It's panic time for the O-line: Takeaways from the Chicago Bears vs. Indianapolis Colts in Week 3

The Chicago Bears took too long on Sunday.

By the time the offense started to click, the game was nearly out of reach. 

Here are our takeaways from the Bears' attempted comeback against the Indianapolis Colts. 

Fourth-and-goal play from the one…

It's hard to find a worse play call than what the Bears dialed up from fourth and one from the Colts' one-yard line.

The Bears, inches from tying the game, ran a sprint option play to D'Andre Swift that lost 12 yards and never had a chance.

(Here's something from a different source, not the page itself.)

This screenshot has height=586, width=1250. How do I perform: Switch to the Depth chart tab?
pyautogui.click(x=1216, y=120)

It wasn't a questionable call. It was a bad call. It operated out of the shotgun and the Bears' offensive line, as makeshift as it is, couldn't hold. 

This was something the Packers did and caught the Colts sleeping last week. The Colts were ready this time around.

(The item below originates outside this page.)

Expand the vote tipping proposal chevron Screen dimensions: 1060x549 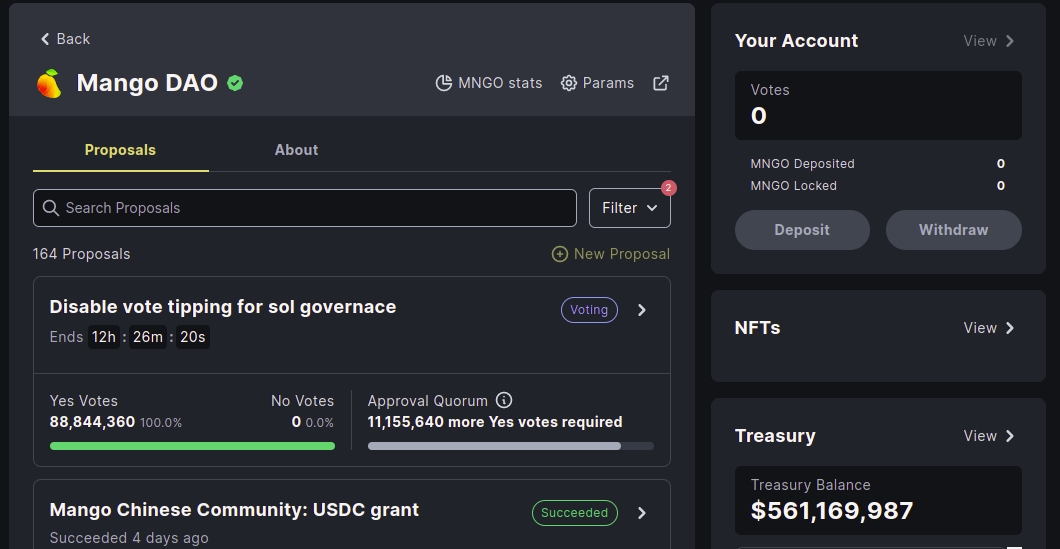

But, with Roschon Johnson going strong running through the interior of the Bears' offensive line the speed option was just ill-advised. It was the reason the Bears were shut out in the first half.

These are the plays that matter. 

Bears' offensive coordinator Shane Waldron was brought in to move the offense forward after Luke Getsy was fired. These plays decide a game, and Waldron has struggled to put the ball where it needs to be. 

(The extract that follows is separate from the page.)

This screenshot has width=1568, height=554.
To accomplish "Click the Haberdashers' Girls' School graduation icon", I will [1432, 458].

A simple run up the middle with Johnson would have fared better than the speed option.

The Bears' offensive line is in real trouble

The Colts were gashed by the Packers last week. It wasn't pretty.

The Bears, facing a more shorthanded Colts line without DeForest Buckner, struggled to get the ball going in the run game. This was seen as a "get-right" game for the Bears' offense, especially the offensive line.

It was not.

The Colts had quarterback hurries, tackles for loss and sacks on the Bears' offensive line. The Bears' offense struggled to get the run game going, which would have complemented the passing game with play action. It got going just a little too late, and that was on the offensive line.

It was more of a "get-right" game for the Colts' defensive line, if anything. That does not bode well for a Bears team that needs this stretch of games to figure out what works. 

Caleb Williams is improving, but also unlucky

The deep ball was finally connecting for the Bears. Williams was able to hit Rome Odunze for two long shots. 

Williams was connecting in the pass game. He threw for over 200 yards. He was also intercepted by Jaylon Jones twice.

The first interception was Williams' fault, Jones read Williams the entire way. The second was a Williams pass that was bobbled by Odunze and intercepted by Jones.

Bad luck aside, Williams was moving the ball. The play calling and the luck of the bounce just weren't with him when it mattered most.

Williams got his first-career touchdown pass, though, on a drive where the Bears needed to get points. 

Bears put themselves in a bad position all game

The Bears' defense got off the field at the end of the third quarter. Until the Bears' special teams was flagged for a neutral zone infraction.

That gave the Colts a fresh set of downs that they parlayed into a touchdown.

The Bears' defense was on the field for a long stretch of the third quarter and finally cracked. The offense, which went three-and-out in the prior drive, only got a rhythm going in the fourth quarter.

It cannot take that long to get going, especially when the Bears' defense only has so much stamina.

When a penalty that could go either way leads to a touchdown and puts the Bears' down two scores, it's easy to blame the refs.

The Bears put themselves in that position to begin with.